The letter surfaced as Rogge journeyed Monday to Colorado Springs, home of the U.S. Olympic Committee, and Salt Lake City, site in February of the 2002 Winter Games--a trip designed in part to underscore the importance of U.S. financial support to the Olympic movement.

Seven of the IOC's 10 leading corporate sponsors are U.S.-based. Most are paying $50 million or more for the next four years for the right to be associated with the Olympics' interlocking five rings. NBC, meantime, remains far and away the IOC's single most-important financial underwriter. It is paying $3.5 billion to televise the Games in the United States through 2008.

"My guess is there isn't a thought in [the letter] that hasn't already gone through the minds of every chief executive involved," Pound said Monday in a telephone interview.

The Times obtained copies of the letter from two sources. Pound declined to provide a copy, saying: "It was a private expression of my thoughts to sponsors and broadcasters with whom I've had a relationship for many years."

Said Rogge: "Dick Pound has written a letter. I am not going to comment on the letter. Or on Dick Pound."

But he added: "The marketing policies of the IOC will not change. They will be the same ones. Because they've been successful." He also pledged that sponsors would see a "transparent, democratic, accountable" IOC.

Michael Payne, the IOC's in-house marketing director, said Rogge is planning to visit this autumn in-person with the key IOC sponsors. He met while in Moscow with some of them already, Payne said.

Sponsors understand Pound was "very disappointed in the results in Moscow," Payne said. "They also have seen and heard from Rogge the IOC commitment to reform."

Mitt Romney, head of the Salt Lake Organizing Committee, said: "Is continuation of the IOC reforms critical to the Olympic movement? Of course. But sponsor support is fundamentally tied to the athlete, not the administration."

Rogge was elected July 16 at a landmark session in Moscow at which the IOC also awarded the 2008 Summer Games to Beijing.

Rogge prevailed in the second round, with 59 votes. South Korea's Kim got 23 votes, Pound 22.

Pound, 59, a Montreal tax lawyer well-known by Olympic insiders for his first-rate mind and razor-sharp wit, has been an IOC member since the late 1970s.

He headed the IOC's internal inquiry launched in late 1998 into the Salt Lake City corruption scandal. Ten IOC members resigned or were expelled after revelations that Salt Lake bidders showered more than $1 million in cash and gifts on IOC members or their relatives.

He is the first chairman of the World Anti-Doping Agency.

And, since the mid-1980s, Pound had been the IOC's marketing point man.

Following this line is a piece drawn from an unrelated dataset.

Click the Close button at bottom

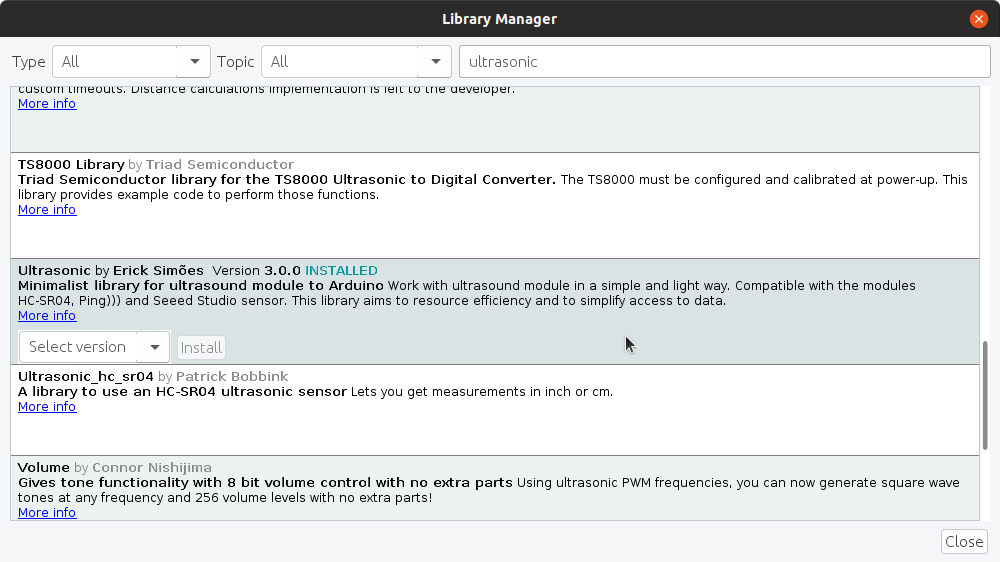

When Pound took over, the movement was foundering financially. Now it generates about $1 billion annually in revenues. He personally negotiated the $3.5 billion NBC contract.

Immediately after being defeated in the July 16 election, Pound resigned his marketing and WADA posts, keeping only his IOC membership. He since has agreed to stay on as WADA head until next year, at Rogge's request.

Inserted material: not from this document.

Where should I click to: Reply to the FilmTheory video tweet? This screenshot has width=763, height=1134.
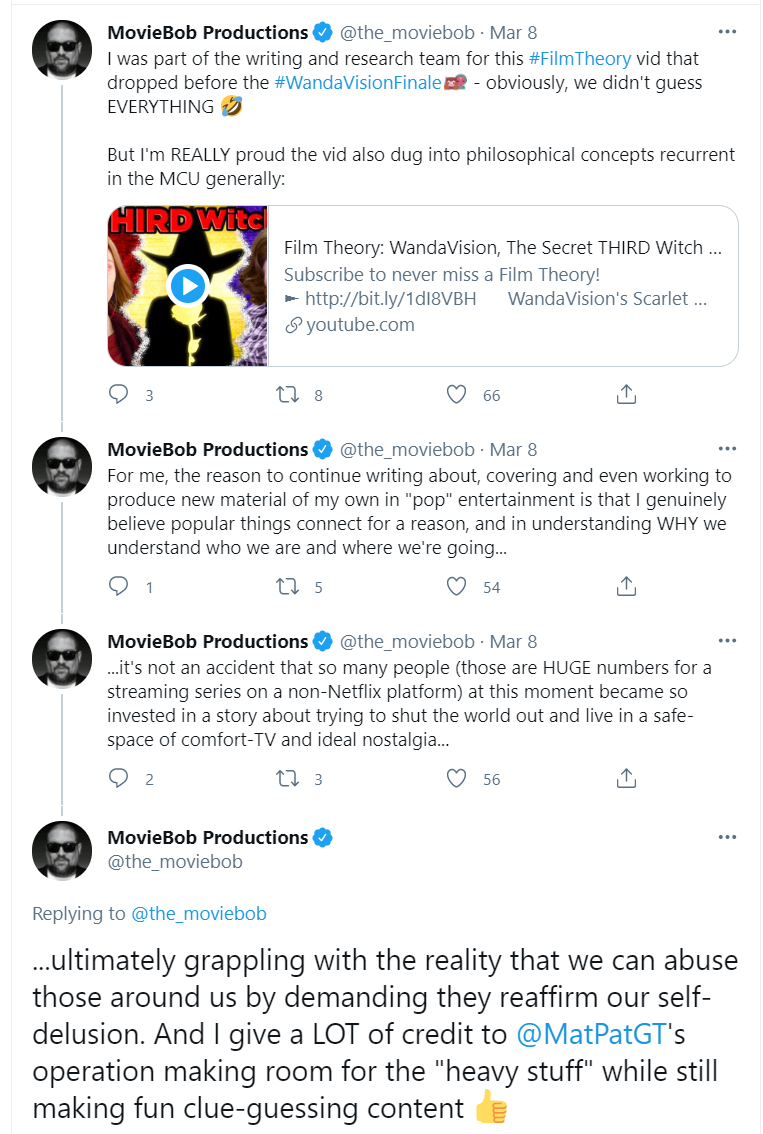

The July 24 letter candidly explains his thinking in detail.

In the midst of the Salt Lake scandal, Pound writes, he promised sponsors that "the reforms were in place" and the "final step of the process" would be Samaranch's July 2001 retirement after 21 years atop the IOC.

But the "optics of the IOC elections are such that it may appear that the IOC is not as committed to the reform process as I hoped and represented it to be," the letter says.

There is "no doubt," Pound writes, that Rogge was "the personal choice of Samaranch, who was at the center of the storm of controversy that dictated the 1999 IOC reforms," a 50-point plan passed in December 1999.

In a parenthetical, Pound then says: "I should make it clear that I have no personal objection whatsoever to the new president. I have no reason to believe that he is unworthy of the position."